Present the records from the line containing "Click the score 100 badge for NUS" through the end of the records as a Markdown table with the columns Row and Text. Number the rows and omit blank lines.

- _Given records_:

start

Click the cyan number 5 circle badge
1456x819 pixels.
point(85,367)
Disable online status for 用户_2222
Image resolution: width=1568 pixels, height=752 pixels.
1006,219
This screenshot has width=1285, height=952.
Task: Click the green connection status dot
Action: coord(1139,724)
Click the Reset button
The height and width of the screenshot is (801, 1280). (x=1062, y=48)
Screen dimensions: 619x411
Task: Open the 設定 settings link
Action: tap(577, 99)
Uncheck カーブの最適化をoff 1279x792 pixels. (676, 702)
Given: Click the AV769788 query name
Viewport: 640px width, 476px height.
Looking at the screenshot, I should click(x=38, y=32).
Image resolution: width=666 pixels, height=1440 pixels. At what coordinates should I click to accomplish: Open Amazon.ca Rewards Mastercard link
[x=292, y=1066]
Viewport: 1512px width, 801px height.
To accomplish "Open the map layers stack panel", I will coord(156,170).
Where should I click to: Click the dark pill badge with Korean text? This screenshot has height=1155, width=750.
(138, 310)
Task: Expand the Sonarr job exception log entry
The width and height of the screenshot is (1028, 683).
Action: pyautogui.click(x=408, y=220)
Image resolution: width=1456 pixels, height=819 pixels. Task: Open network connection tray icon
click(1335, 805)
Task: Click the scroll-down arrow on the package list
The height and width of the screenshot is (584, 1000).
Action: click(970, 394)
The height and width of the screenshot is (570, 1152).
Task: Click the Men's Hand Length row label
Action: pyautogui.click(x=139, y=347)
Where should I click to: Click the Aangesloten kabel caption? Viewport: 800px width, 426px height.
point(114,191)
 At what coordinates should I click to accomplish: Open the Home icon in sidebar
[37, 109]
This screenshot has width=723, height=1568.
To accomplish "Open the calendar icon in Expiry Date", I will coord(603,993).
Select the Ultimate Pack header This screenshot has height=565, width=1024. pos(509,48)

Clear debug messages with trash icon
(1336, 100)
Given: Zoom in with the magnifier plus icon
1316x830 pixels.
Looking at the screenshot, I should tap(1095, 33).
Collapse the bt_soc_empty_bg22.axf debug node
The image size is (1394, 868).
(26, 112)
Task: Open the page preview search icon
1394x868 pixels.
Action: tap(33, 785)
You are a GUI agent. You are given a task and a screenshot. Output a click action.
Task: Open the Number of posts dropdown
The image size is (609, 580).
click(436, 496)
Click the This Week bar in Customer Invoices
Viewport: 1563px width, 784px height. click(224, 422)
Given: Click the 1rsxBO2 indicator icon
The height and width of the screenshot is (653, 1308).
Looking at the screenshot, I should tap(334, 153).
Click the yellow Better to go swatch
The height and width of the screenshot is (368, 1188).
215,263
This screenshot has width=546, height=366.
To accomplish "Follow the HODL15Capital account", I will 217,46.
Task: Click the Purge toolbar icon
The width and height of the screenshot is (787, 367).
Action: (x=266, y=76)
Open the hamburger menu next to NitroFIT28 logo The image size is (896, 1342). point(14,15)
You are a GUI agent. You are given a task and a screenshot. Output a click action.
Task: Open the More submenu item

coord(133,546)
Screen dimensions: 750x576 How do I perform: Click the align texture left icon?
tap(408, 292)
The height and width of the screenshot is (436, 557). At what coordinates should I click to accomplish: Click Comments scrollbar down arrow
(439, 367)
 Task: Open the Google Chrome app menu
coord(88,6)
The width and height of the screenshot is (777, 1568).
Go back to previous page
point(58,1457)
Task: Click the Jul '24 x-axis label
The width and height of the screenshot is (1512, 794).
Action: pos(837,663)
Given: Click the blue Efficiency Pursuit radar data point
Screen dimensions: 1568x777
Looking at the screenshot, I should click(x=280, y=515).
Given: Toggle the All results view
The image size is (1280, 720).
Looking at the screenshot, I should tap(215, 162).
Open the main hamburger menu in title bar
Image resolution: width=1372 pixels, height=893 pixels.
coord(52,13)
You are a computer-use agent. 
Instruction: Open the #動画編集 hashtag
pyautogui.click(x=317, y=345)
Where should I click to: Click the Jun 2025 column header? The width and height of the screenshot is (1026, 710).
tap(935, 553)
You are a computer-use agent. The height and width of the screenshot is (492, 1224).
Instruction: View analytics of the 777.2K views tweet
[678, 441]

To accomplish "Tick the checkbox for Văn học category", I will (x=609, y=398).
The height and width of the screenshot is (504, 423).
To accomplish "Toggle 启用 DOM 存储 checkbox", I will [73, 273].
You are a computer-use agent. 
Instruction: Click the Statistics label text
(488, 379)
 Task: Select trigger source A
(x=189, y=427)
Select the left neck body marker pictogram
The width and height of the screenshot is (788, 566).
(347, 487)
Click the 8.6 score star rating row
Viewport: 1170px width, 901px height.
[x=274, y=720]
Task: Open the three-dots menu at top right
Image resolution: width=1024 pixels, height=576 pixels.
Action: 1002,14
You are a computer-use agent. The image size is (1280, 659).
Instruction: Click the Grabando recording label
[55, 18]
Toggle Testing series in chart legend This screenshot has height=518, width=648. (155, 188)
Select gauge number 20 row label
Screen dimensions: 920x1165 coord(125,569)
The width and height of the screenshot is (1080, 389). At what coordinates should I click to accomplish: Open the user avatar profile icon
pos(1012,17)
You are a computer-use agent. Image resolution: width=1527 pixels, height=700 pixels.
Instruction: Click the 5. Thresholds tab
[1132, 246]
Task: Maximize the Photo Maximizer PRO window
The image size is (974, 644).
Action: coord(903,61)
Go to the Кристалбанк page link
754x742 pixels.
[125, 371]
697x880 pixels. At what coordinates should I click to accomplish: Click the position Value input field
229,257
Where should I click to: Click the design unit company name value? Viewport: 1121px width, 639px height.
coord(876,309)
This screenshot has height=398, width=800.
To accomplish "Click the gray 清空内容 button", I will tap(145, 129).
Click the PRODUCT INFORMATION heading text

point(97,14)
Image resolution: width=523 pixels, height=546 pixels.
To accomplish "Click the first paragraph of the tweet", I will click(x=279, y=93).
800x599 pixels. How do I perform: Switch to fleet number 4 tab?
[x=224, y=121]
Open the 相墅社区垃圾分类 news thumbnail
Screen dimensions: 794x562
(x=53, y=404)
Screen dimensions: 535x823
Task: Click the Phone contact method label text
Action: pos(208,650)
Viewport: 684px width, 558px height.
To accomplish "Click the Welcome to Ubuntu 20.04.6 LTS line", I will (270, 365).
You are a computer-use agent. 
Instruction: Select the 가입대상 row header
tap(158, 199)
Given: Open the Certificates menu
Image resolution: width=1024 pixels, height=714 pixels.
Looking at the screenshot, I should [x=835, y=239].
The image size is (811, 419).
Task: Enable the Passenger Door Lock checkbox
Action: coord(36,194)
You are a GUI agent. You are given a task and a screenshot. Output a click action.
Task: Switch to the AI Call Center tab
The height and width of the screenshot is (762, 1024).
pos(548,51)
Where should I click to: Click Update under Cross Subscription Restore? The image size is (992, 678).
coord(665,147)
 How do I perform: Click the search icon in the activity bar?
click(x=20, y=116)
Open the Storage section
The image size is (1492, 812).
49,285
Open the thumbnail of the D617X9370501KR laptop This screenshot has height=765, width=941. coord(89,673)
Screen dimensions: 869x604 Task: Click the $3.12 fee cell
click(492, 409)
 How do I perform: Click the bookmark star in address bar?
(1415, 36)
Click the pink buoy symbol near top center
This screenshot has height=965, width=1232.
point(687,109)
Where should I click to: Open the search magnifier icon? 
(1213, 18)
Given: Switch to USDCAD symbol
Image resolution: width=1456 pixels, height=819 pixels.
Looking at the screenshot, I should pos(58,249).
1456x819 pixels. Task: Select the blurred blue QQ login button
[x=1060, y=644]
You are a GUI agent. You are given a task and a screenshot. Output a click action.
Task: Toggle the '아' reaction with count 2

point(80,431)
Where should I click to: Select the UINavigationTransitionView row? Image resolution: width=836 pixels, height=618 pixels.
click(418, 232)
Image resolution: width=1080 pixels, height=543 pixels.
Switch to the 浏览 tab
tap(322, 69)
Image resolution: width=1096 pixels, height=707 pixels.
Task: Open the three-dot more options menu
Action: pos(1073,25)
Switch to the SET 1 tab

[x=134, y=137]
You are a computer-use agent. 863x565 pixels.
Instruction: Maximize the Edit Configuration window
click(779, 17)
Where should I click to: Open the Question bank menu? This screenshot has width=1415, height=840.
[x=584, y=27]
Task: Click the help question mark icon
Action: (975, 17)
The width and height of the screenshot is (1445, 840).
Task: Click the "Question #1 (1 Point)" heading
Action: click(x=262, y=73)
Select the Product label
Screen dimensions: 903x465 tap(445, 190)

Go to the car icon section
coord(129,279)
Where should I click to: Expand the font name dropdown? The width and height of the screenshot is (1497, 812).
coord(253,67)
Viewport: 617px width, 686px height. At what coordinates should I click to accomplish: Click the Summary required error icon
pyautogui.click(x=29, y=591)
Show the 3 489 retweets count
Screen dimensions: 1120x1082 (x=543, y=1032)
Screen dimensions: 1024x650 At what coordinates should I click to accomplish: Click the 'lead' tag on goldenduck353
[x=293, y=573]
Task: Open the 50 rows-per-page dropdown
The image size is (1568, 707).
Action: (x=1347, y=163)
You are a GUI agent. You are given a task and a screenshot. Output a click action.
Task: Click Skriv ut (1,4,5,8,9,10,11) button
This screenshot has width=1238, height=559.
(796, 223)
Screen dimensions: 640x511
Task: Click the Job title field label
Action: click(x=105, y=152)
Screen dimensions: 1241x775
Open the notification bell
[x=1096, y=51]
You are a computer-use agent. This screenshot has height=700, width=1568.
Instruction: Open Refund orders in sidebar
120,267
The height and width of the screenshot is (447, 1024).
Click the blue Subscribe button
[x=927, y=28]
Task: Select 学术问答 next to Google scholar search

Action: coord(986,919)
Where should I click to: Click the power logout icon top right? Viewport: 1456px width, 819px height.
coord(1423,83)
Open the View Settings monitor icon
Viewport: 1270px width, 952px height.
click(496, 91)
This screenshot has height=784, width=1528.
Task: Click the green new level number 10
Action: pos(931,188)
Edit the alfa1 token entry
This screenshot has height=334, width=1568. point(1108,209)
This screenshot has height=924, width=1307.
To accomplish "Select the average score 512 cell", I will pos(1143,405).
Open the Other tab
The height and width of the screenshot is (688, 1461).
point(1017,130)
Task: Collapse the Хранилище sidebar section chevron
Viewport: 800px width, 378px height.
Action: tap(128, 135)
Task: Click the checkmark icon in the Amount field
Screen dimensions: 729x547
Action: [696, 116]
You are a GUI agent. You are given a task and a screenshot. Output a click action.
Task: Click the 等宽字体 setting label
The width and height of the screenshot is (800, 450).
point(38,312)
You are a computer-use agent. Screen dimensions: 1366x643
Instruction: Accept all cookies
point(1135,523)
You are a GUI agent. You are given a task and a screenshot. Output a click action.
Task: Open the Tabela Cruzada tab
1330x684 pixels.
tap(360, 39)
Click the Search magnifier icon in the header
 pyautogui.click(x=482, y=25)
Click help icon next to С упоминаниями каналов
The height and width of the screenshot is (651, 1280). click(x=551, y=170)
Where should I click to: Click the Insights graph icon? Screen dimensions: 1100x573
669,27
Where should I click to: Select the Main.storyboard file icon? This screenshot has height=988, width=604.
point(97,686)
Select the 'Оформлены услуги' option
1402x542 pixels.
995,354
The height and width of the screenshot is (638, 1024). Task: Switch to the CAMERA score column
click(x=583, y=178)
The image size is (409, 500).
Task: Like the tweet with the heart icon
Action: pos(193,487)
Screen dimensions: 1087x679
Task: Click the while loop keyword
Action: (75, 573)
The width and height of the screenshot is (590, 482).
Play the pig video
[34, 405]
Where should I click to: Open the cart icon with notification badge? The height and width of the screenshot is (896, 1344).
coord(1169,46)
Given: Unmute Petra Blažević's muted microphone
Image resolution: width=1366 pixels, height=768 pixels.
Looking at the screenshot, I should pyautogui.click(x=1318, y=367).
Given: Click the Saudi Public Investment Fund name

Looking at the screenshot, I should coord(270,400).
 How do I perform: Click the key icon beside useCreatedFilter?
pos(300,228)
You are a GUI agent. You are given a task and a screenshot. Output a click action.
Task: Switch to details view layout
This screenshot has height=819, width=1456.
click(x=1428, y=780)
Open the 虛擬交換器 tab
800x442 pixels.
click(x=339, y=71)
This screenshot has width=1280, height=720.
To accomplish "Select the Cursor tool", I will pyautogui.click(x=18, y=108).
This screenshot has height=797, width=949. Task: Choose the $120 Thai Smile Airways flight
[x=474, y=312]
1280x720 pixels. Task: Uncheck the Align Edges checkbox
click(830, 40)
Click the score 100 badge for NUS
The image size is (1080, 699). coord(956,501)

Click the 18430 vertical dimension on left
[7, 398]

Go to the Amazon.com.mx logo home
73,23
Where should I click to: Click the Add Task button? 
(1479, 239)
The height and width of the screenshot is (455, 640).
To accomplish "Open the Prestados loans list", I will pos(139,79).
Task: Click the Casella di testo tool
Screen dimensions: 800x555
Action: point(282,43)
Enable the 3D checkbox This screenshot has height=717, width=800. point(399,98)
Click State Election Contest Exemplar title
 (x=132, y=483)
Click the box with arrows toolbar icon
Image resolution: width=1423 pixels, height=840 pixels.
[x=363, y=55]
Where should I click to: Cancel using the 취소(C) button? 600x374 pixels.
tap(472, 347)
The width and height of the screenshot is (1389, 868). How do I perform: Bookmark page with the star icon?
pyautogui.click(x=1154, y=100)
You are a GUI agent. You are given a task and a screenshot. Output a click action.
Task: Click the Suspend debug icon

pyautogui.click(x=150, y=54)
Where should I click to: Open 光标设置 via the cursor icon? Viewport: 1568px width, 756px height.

end

- _Response to this exercise_:
| Row | Text |
|---|---|
| 1 | Click the score 100 badge for NUS |
| 2 | The image size is (1080, 699). coord(956,501) |
| 3 | Click the 18430 vertical dimension on left |
| 4 | [7, 398] |
| 5 | Go to the Amazon.com.mx logo home |
| 6 | 73,23 |
| 7 | Where should I click to: Click the Add Task button?  |
| 8 | (1479, 239) |
| 9 | The height and width of the screenshot is (455, 640). |
| 10 | To accomplish "Open the Prestados loans list", I will pos(139,79). |
| 11 | Task: Click the Casella di testo tool |
| 12 | Screen dimensions: 800x555 |
| 13 | Action: point(282,43) |
| 14 | Enable the 3D checkbox This screenshot has height=717, width=800. point(399,98) |
| 15 | Click State Election Contest Exemplar title |
| 16 |  (x=132, y=483) |
| 17 | Click the box with arrows toolbar icon |
| 18 | Image resolution: width=1423 pixels, height=840 pixels. |
| 19 | [x=363, y=55] |
| 20 | Where should I click to: Cancel using the 취소(C) button? 600x374 pixels. |
| 21 | tap(472, 347) |
| 22 | The width and height of the screenshot is (1389, 868). How do I perform: Bookmark page with the star icon? |
| 23 | pyautogui.click(x=1154, y=100) |
| 24 | You are a GUI agent. You are given a task and a screenshot. Output a click action. |
| 25 | Task: Click the Suspend debug icon |
| 26 | pyautogui.click(x=150, y=54) |
| 27 | Where should I click to: Open 光标设置 via the cursor icon? Viewport: 1568px width, 756px height. |